Li Guo, Zhiyang Zhang, Chunhui Zhao, Cuncun Shen, Haotian Zhao, Huifen Chen
Abstract
Open AccessBACKGROUND: Early-onset sepsis (EOS) remains a leading cause of mortality and neurodevelopmental injury in preterm infants, yet widely used tools (e.g., Kaiser EOS Calculator) are not designed for <35-37 weeks' gestation. OBJECTIVE: To develop and internally validate a concise, clinically interpretable nomogram for EOS risk stratification in preterm neonates and to evaluate its potential for antibiotic stewardship. METHODS: We performed a single-center retrospective cohort study (July 2023-June 2024) including 1,059 preterm infants admitted within 72 h of birth, randomly split 7:3 into training (n = 742) and validation (n = 317).
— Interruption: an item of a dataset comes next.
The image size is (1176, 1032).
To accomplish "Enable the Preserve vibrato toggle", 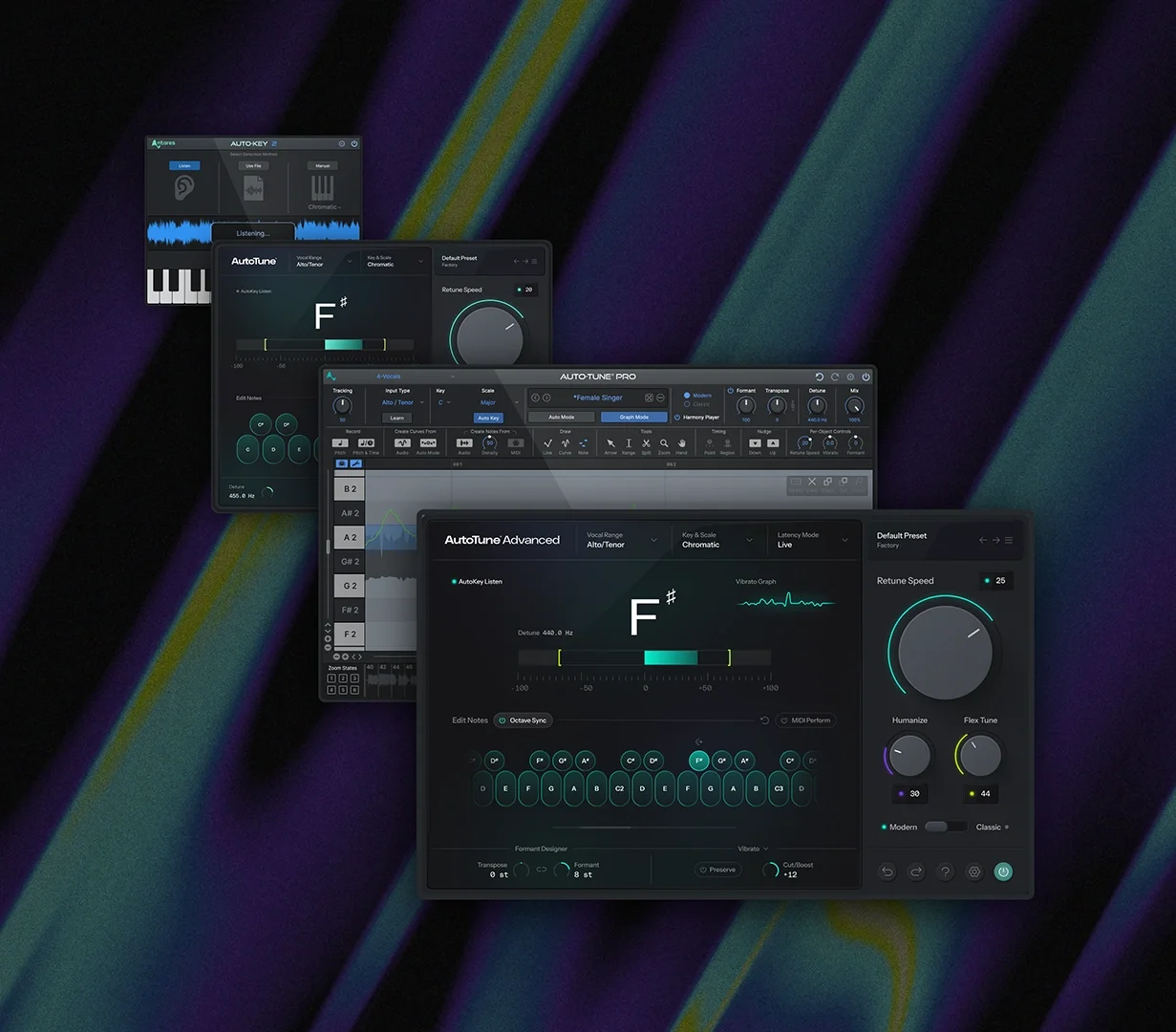I will coord(716,870).
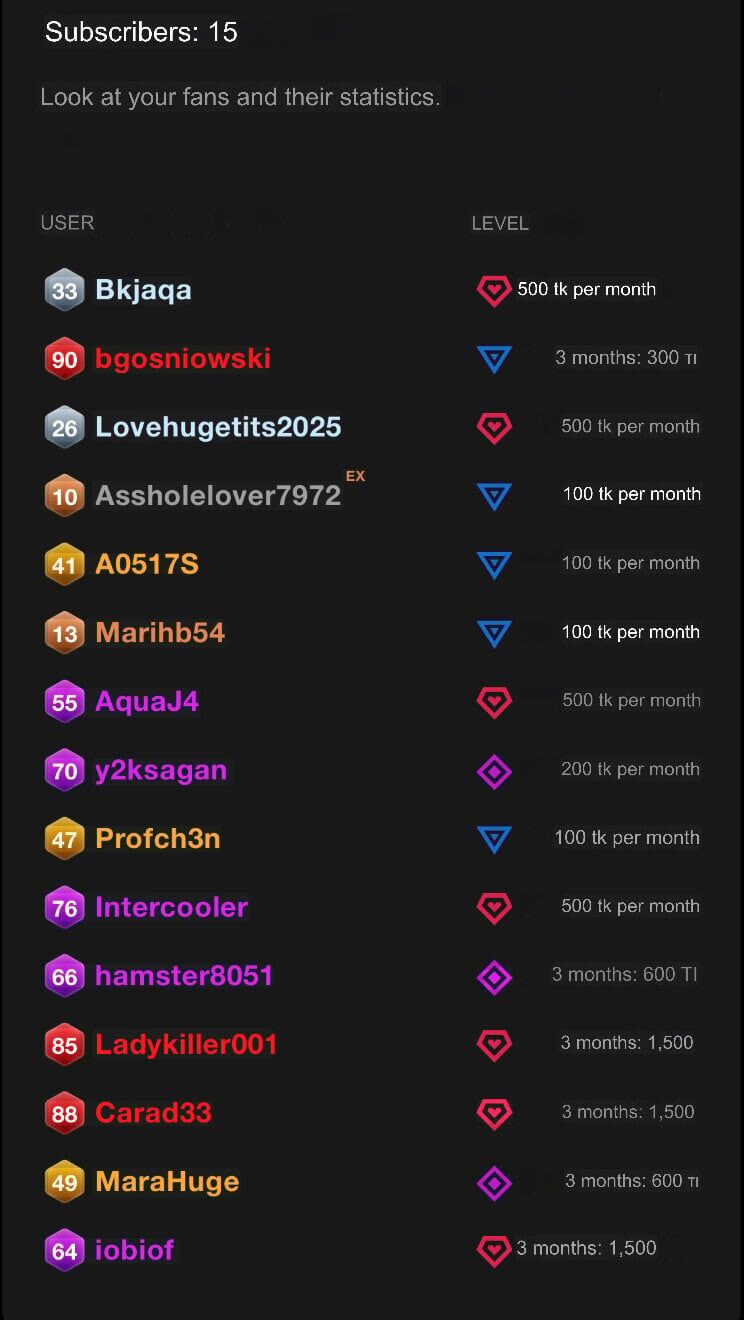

Forty-five maternal and neonatal candidates were screened (univariable tests, LASSO), followed by multivariable logistic regression to build the final model and nomogram. Discrimination (AUC), calibration (Brier score, calibration curve, Hosmer-Lemeshow), and decision-curve analysis (DCA) were assessed; two biologically plausible interactions were prespecified. RESULTS: Four routinely available variables-gestational age, birth weight, umbilical cord abnormality, and mechanical ventilation within 72 h-composed the final model. In the validation cohort, AUC was 0.818 (95% CI, 0.767-0.868), Brier score 0.158, and Hosmer-Lemeshow P = 0.71; DCA showed net benefit across 5-65% risk thresholds. Using a ≥ 0.70 treatment threshold, the model identified 88% of EOS cases while recommending antibiotics for ~10% of infants. A culture-proven-only sensitivity analysis yielded comparable discrimination (AUC 0.819) with a Brier score 0.041. CONCLUSIONS: A four-factor nomogram using EMR-available variables accurately stratifies EOS risk in preterm infants and may support risk-based antibiotic decisions while limiting overtreatment. Prospective multicenter external validation is warranted to confirm generalizability and guide implementation.